_Problems and tasks_:
**a)** In the opinion piece on Republicans and the Affordable Care Act, what did Ronald Reagan call Medicare when Democrats worked to create it?
**b)** Name every person whom the opinion piece on Republicans and the Affordable Care Act identifies by both first and last name.
**c)** Continue the opinion piece on Republicans and the Affordable Care Act, picking up after its final sentence.

No, Trump and Republicans Will Not ‘Fix’ Obamacare
Renewed Republican vows to “fix” the Affordable Care Act don’t even rise to the level of bad jokes.

When I joined the Wall Street Journal in 1991, a Republican pollster offered me an insight: the national political issue to watch was healthcare.
He proved prescient. Two years later, the issue dominated the early presidency of Bill Clinton, who declared healthcare “a right, not a privilege.” Fierce Republican opposition killed his health plan, but Democrats never gave up.
And neither have Republicans. Then and now, the GOP has clung to the same basic formula: you get whatever healthcare you can pay for.
That’s why renewed Republican vows to “fix” the Affordable Care Act don’t even rise to the level of bad jokes. They’re not trying to fix anything. They’re trying to conceal their unpopular views from Americans who need help, many of them MAGA loyalists.
The government shutdown highlighted this familiar Republican vulnerability. With strong public support, Democrats demanded extension of augmented Biden-era subsidies for insurance on Obamacare marketplaces. Republicans refused, defying the polls to follow their deeply-held beliefs about government and society.
What beliefs?
Republican lawmakers believe people with money usually deserve to have it, and those without it simply need to work harder. They view most government assistance as welfare for the undeserving. And by undeserving, they typically mean racial minorities – dogma that has survived the influx of millions of low-income whites into the GOP.
When Harry Truman proposed a national health program following World War II, Republicans killed it as “socialized medicine.” When Democrats worked to create Medicare in the 1960s, Ronald Reagan called it a threat to American freedom itself.
The pattern persists. The role of GOP healthcare “alternatives” is only to defeat Democratic plans.
When Clinton proposed universal government-directed health insurance, senior Republicans and the conservative Heritage Foundation countered with a plan requiring Americans to buy private plans subsidized by tax incentives. After stopping the Democratic president, they dropped the idea.

_Excerpted data_:
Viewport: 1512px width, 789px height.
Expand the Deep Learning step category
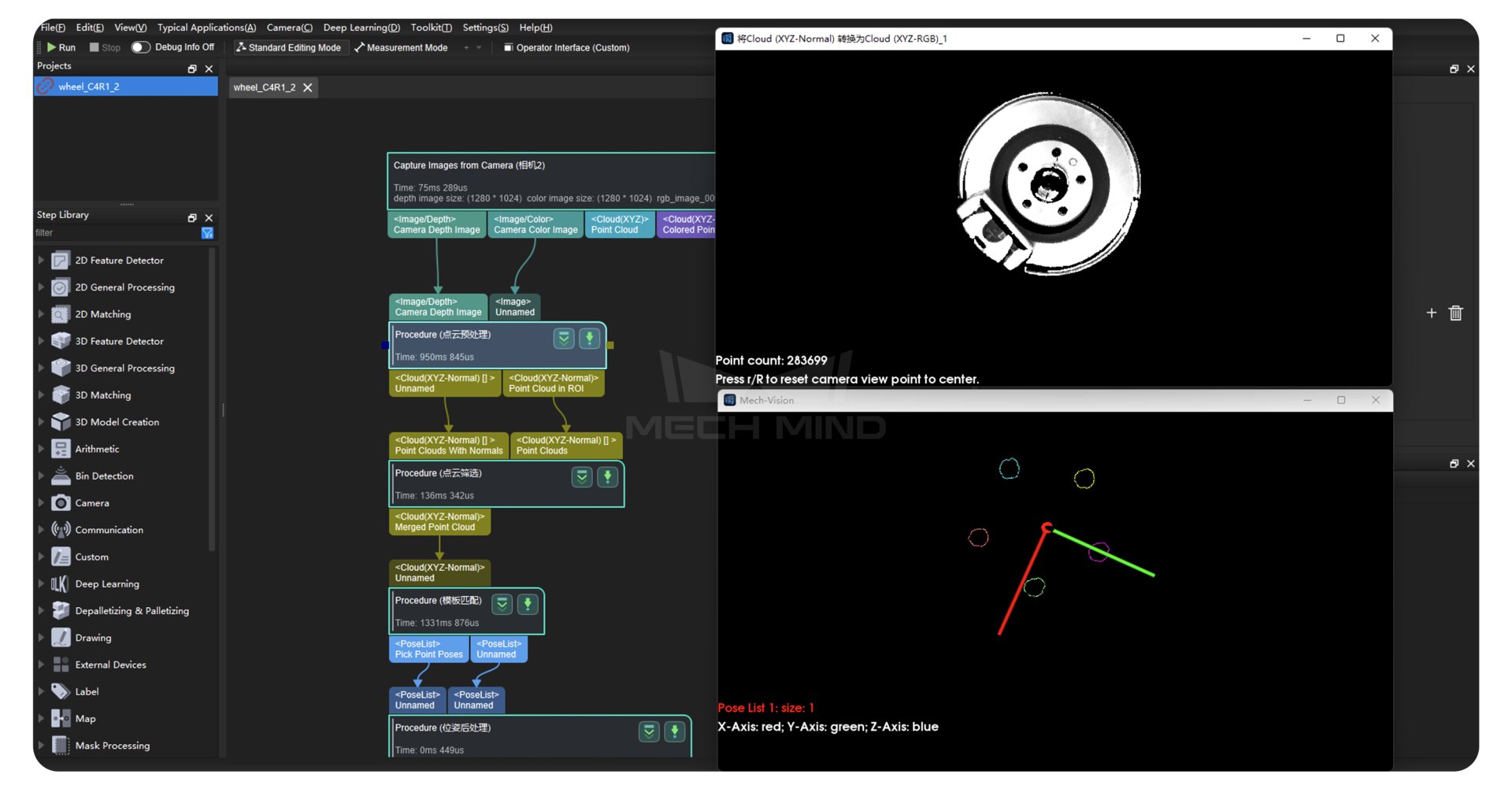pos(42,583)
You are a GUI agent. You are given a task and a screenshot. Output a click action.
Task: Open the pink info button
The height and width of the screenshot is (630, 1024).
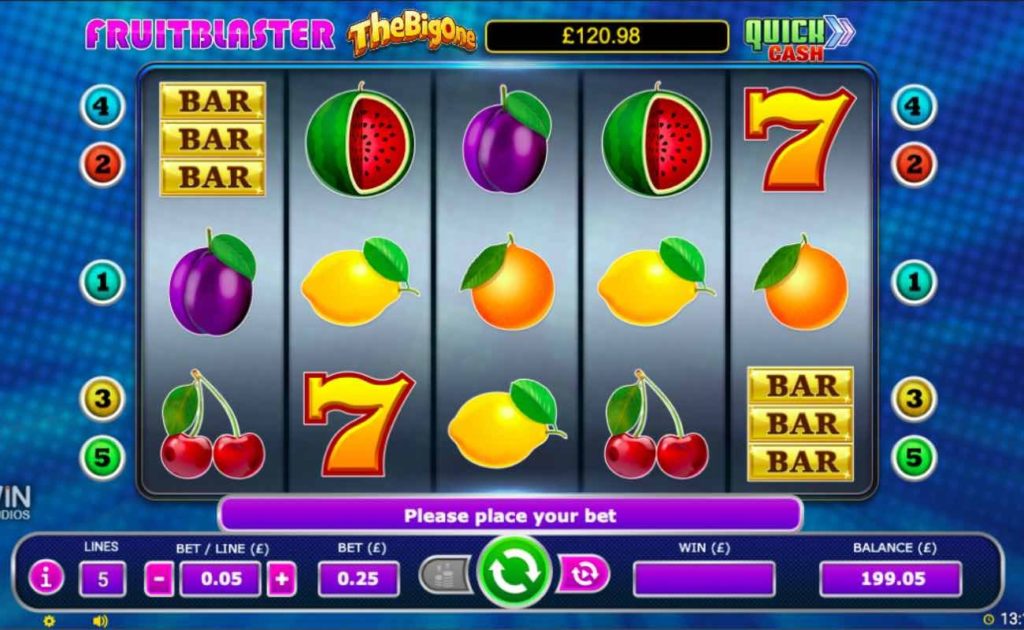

_Task-by-task outputs_:
**a)** He called it a threat to American freedom itself.

**b)** Bill Clinton, Harry Truman, Ronald Reagan

**c)**
Fifteen years later, Barack Obama built the ACA around a similar “individual mandate” for the purchase of private plans, some of them subsidized.
One moderate GOP governor, Mitt Romney, had successfully implemented such a plan in the blue state of Massachusetts.
Republicans – including Romney, by then seeking his party’s nomination to oppose Obama – attacked the ACA ferociously. And the party never stopped attacking.
Obamacare tapped the market power of shared risk that all insurance depends upon. Mortgage lenders make borrowers buy homeowner policies even though few houses ever burn down; states make drivers buy auto policies even though few will have terrible accidents.
Requiring everyone to obtain coverage means that premiums from those fortunate enough never to face crippling expenses can protect the small number who do. That principle allowed the ACA to prohibit insurers from denying anyone coverage, even those with expensive pre-existing conditions.
It prevented insurers from jacking up premiums on beneficiaries who suffer new health problems. Young, healthy people paid more for comprehensive ACA insurance than for the bare-bones plans many had bought before – and many complained about that. But those higher premiums protected them against future medical misfortune, too.
With characteristic hysteria, Republicans warned the ACA would kill jobs and balloon healthcare spending. In fact, it did neither – even as it cut the proportion of Americans without health insurance in half.
From 2000 to 2009, national healthcare spending swelled as a share of the economy from 13.3% to 17.2%. Over the same span following passage of Obamacare in 2010, it barely ticked up to 17.6% – despite the swelling medical problems of an aging U.S. population.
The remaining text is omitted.